• _WORK INSTRUCTIONS_: Copy, from the material below, each line where "computer" shows up.

• _DATASET CONTENT_:
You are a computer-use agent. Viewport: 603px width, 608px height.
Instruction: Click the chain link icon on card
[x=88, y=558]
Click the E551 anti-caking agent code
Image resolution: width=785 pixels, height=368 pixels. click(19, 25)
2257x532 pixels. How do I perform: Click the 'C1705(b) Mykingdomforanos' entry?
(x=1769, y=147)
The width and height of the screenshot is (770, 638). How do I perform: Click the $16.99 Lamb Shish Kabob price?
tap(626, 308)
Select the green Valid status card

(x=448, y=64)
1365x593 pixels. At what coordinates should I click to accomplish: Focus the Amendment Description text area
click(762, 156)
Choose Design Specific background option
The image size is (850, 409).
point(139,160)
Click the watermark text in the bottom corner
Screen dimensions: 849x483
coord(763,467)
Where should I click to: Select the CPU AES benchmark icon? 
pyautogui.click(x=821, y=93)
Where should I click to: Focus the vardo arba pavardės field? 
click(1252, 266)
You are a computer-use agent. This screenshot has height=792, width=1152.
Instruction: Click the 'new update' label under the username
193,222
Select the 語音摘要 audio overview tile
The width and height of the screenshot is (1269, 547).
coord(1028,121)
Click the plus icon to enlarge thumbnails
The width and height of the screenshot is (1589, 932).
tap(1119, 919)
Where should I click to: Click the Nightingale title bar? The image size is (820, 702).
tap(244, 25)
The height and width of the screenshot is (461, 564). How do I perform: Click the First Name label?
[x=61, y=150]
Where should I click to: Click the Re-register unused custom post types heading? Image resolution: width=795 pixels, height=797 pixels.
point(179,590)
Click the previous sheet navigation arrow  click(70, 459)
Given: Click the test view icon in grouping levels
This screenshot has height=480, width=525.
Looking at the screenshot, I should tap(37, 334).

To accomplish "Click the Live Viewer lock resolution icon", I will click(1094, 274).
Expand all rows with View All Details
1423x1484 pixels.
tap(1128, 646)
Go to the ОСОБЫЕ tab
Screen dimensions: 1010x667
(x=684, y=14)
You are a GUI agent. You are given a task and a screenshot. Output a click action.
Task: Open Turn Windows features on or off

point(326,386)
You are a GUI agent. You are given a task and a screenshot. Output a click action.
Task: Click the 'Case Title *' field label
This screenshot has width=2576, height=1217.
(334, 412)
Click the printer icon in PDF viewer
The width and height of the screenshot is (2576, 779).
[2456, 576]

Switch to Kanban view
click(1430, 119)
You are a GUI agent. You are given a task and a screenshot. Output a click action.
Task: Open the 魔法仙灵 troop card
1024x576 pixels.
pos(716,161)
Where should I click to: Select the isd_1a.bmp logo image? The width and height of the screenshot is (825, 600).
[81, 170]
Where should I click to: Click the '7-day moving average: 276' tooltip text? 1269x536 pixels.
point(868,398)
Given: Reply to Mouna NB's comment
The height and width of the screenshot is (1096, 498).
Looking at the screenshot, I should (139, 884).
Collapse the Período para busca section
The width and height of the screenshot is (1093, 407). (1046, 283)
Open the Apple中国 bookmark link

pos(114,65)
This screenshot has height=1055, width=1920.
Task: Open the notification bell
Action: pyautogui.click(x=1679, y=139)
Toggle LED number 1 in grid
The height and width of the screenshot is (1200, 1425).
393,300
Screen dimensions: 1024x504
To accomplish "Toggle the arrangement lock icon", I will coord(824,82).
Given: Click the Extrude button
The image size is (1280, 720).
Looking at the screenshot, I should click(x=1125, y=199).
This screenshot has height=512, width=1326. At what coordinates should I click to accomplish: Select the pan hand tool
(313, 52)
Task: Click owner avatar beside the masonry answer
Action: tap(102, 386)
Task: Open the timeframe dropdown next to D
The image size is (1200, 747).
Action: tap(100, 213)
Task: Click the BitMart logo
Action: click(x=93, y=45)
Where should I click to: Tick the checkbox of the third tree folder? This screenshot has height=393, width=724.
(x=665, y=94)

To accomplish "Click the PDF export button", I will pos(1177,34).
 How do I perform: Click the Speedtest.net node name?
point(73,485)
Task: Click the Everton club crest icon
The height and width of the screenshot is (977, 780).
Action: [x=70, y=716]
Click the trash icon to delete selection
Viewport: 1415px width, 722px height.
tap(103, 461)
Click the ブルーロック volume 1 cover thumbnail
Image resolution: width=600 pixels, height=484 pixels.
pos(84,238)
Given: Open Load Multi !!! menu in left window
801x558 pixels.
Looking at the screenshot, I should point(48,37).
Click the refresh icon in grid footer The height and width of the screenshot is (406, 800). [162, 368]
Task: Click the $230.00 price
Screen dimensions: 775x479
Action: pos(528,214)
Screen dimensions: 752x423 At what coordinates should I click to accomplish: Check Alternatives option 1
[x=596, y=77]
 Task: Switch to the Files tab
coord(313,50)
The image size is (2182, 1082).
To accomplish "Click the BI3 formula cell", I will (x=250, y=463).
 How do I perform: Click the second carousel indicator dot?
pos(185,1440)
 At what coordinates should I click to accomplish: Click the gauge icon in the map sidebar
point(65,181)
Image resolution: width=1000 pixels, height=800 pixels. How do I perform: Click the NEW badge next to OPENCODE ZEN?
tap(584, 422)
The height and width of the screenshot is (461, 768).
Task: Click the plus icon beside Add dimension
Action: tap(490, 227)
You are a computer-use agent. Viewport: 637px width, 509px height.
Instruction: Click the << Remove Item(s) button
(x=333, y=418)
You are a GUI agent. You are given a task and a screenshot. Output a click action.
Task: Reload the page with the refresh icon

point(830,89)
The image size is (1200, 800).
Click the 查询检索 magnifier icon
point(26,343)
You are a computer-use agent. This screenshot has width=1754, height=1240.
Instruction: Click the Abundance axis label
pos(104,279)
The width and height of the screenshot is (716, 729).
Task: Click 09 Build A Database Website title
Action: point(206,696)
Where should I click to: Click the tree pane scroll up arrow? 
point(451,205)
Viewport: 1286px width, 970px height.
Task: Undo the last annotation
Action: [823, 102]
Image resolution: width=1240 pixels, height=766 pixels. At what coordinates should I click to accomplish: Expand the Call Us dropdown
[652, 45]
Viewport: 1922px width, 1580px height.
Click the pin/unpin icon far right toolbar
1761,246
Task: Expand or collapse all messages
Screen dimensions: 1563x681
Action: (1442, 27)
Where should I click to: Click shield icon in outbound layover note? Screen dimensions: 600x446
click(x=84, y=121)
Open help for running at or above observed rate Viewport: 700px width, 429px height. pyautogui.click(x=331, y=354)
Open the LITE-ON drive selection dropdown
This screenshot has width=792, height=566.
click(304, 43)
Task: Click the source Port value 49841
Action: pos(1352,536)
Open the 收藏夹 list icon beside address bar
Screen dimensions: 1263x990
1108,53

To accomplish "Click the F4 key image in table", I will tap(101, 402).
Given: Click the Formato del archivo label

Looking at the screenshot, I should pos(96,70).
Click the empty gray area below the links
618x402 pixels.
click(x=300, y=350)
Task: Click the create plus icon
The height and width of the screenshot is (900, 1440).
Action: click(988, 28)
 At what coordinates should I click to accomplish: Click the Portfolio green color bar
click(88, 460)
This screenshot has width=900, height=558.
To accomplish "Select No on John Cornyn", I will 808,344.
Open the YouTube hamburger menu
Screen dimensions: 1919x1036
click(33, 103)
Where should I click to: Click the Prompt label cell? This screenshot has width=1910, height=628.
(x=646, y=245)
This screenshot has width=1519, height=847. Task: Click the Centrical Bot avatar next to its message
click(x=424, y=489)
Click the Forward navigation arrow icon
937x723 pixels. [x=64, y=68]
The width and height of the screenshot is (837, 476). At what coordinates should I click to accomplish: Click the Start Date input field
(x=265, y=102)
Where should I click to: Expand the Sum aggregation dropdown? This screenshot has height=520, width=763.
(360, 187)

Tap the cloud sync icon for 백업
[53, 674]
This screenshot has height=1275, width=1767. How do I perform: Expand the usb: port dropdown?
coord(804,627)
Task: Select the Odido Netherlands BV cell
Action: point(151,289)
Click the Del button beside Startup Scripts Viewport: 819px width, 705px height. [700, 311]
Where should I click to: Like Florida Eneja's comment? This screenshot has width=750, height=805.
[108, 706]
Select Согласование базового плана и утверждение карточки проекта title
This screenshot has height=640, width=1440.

• _WRITTEN RESPONSE_:
You are a computer-use agent. Viewport: 603px width, 608px height.
You are a computer-use agent. This screenshot has height=792, width=1152.
You are a computer-use agent. Viewport: 637px width, 509px height.
You are a computer-use agent. This screenshot has width=1754, height=1240.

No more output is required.